Burton Mack and Q
Rev. William G. Most
Burton Mack, The Lost Gospel:The Book of Q and Christian Origins, Harper, San Francisco. Mack is Presbyterian minister, Professor of NT Studies at Claremont School of Theology, Claremont CA
Mack says that Q is wisdom sayings, a collection of aphorisms ascribed to a teacher of sage. These pithy sayings were the earliest strata of Christian tradition, which later got put together into things like the sermon on the Mount. He says that Q is a hypothesis that answers most questions, and so a scholarly consensus is building that assumes the veracity of Q. He thinks Jesus was a Cynic type philosopher. He did not emerge from Jewish tradition.

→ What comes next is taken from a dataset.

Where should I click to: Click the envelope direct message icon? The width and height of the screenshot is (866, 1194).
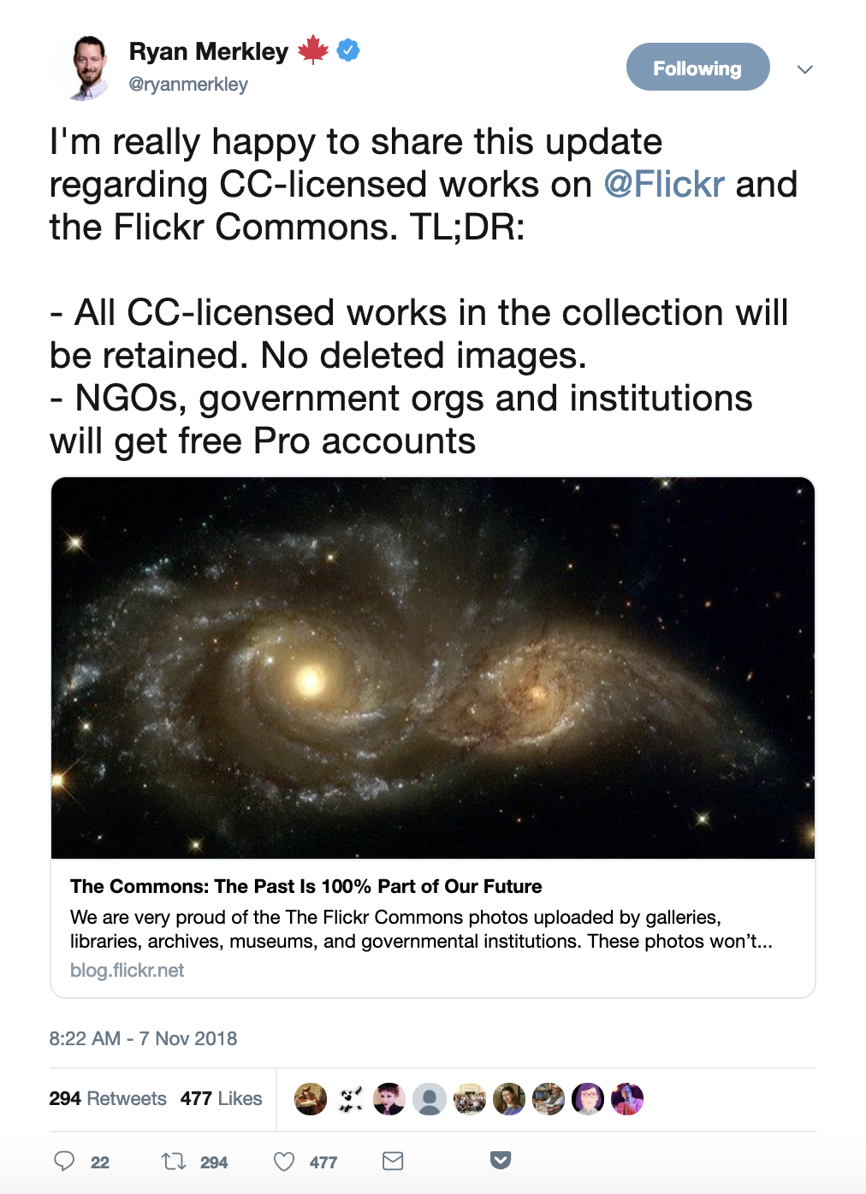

Q has no mention of virgin birth, nor is Jesus a martyr figure. It is possible Jesus was crucified, but that is not in the context of Q as we know it. Perhaps Jesus died as part of an antiRoman protest along with other Galileans. Mack says he is not very interested in the historical Jesus, but in the early Christians. Jesus is the creation of the Q community. By 70 there was a shift from wisdom to narrative. The focus came to be on who Jesus was, rather than on what he taught. The Q community was interested in what they called the Kingdom of God, an egalitarian social order. Present concern about the historicity of the Jesus story are a sort of cop-out. Mack told National Catholic Register, for issue of May 9, 1993 (interview with Gabriel Meyer) that,"Christianity is no less 'mythological ' than any other religion. Joseph Campbell put it well when he wrote that the central problem of Christianity is that it historicized its myth... . If we didn't have to believe in the Gospels as creedal narrative, we could allow our missionary triumphalism to fall away and join the rest of the human race. We could use our stories more playfully. We could experiment with them. We might actually be able to rise to the challenge of our time and understand what we and the Christian heritage genuinely have to contribute to the human enterprise."